The location of Eden [16]
Despite how controversial the proposals of the British Egyptologist David M. Rohl are, the fact is that some parables of Genesis bear resemblance to actual events that took place thousands of years ago in the fields around the lakes Van and Urmia, nestled in the "Fertile Crescent", a broad region encompassing southern Turkey, Iraq, Iran, Syria, Palestine and Egypt. Rohl relates Eden with rivers that irrigate the area.
The Egyptologist remembers that the Bible´s Paradise is an idyllic garden full of fountains. Interestingly, in the Taurus Mountains, very close to the site of Göbekli Tepe, more than ten rivers rise. "And a river went out of Eden to water the garden, and from there it divided into four heads," says Genesis.
The four primeval rivers were the Pishon, the Gibbon, the Hiddekel -Hebrew name of the Tigris- and the Euphrates. According to Rohl's theory, the true identity of Gibbon and Pishon rivers was revealed by Reginald Walker, a late British scholar who published his findings in 1986. In that region of the world the Aras River flows. But before the Islamic invasion of the eighth century, as Walker discovered, the Aras River was known as the Gaihun, equivalent to the Hebrew Gibbon. Therefore, the current Tigris -ancient Hideken-, along with the Euphrates, the Pishon and Gibbon, makes the fluvial quartet mentioned in Genesis. The inhabitants of their banks now navigate them in shallow-draft boats.
Meanwhile, David Rohl found Victorian dictionaries that refer to this river as Gibbon-Aras. But does this river exist? In his book, Walker says Pishon is simply a derivation from Hebrew Uizon -similar to Pishon-, name of an aquifer that irrigates the lands of the region.
Walker made another discovery. This is the village of Noqdi, which might be the land of Nod, where Cain was exiled after killing Abel. According to Rohl, Noqdi´s location fits perfectly with what is written in Genesis: "And Cain went out from before the Lord, and dwelt in the land of Nod, which is east of Eden."
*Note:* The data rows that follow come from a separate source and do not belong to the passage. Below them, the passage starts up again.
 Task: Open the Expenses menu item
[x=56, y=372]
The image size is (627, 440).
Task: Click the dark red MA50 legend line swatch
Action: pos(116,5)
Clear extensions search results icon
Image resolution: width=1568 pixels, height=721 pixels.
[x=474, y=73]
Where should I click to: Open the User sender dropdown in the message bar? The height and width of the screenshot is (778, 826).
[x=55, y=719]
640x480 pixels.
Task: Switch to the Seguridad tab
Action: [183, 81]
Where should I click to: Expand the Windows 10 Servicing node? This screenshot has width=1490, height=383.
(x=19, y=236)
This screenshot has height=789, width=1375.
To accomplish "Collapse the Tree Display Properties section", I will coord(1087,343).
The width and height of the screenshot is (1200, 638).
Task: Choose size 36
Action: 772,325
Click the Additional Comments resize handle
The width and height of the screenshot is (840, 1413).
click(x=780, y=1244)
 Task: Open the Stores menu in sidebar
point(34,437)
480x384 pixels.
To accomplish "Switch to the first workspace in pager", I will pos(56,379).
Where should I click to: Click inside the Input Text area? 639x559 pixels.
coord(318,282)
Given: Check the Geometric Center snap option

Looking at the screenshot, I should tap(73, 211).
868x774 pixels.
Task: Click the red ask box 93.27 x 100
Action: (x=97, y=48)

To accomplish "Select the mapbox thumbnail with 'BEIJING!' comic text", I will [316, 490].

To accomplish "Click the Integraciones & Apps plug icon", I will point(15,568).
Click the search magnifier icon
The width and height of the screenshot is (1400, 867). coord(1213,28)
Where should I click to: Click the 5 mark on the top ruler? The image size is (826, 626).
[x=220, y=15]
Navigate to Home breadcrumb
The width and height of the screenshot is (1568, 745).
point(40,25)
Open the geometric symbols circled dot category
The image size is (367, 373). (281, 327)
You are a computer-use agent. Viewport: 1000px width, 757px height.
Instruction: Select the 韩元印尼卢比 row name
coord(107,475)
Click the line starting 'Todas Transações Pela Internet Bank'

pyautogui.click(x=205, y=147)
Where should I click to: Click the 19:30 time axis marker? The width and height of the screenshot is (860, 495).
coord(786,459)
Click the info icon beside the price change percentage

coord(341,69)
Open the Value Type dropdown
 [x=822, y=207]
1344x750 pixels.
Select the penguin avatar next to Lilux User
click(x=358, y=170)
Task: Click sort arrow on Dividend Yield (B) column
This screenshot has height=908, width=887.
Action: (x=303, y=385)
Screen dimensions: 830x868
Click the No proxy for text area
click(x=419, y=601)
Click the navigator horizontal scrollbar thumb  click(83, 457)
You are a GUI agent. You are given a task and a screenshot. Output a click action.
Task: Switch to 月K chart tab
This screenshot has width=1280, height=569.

Using all sources, not just the Bible, the controversial British Egyptologist says that the inhabitants of Paradise migrated to Mesopotamia in the sixth millennium BC and settled in Sumer, where a great culture flourished that led to the invention of writing and the creation of Uruk, considered the first great city of humanity. According to the Bible, the plain of Sumer, south of the city of Zagros, is where Adam's descendants migrated after the flood.
The so-called "path of ceramics" provides evidence of that migration. The earliest pottery appears in the northern Zagros Mountains and is from the seventh millennium BC. The next generation of earthenware is from the sixth millennium and was found south of the Zagros. The first pieces of "modern" pottery, five thousand years old, have been unearthed in Uruk.
David Rohl remembers that some ancient legends collected the same parables and myths as the Bible. For example, a Sumerian legend mentions a heavenly hill, Du-ku, where agriculture was invented. Also, the "Lady of the Mountain" of the Sumerian tradition was the mother of all living beings, the same consideration as the Old Testament gives Eve.
In the Sumerian creation myth, the god Ninhursak disfigured Enki´s (Adam) behavior for eating the forbidden ground of Paradise, a sin that put him on the brink of death. Ninhursak relented and created a goddess called Ninti -the Lady of the rib-to heal him. The British Egyptologist believes that this was the origin of the biblical Eve.
Rohl also dares to identify the place where Noah's Ark landed after the flood. In his opinion, the incident did not occur on Mount Ararat, but on a mountain called Judi Dagh, south of Lake Van. According to him, the biblical parable must keep some historical truth, given the variety of Mesopotamian references about the terrible floods that devastated the shores of the Tigris and Euphrates in the late fourth millennium BC
In another twist, the British Egyptologist says that the Sumerians were the leading traders in East Africa, being the founders of Pharaonic Egypt, which has sparked criticism from his colleagues, who reject his boldness to rewrite ancient history using biblical sources.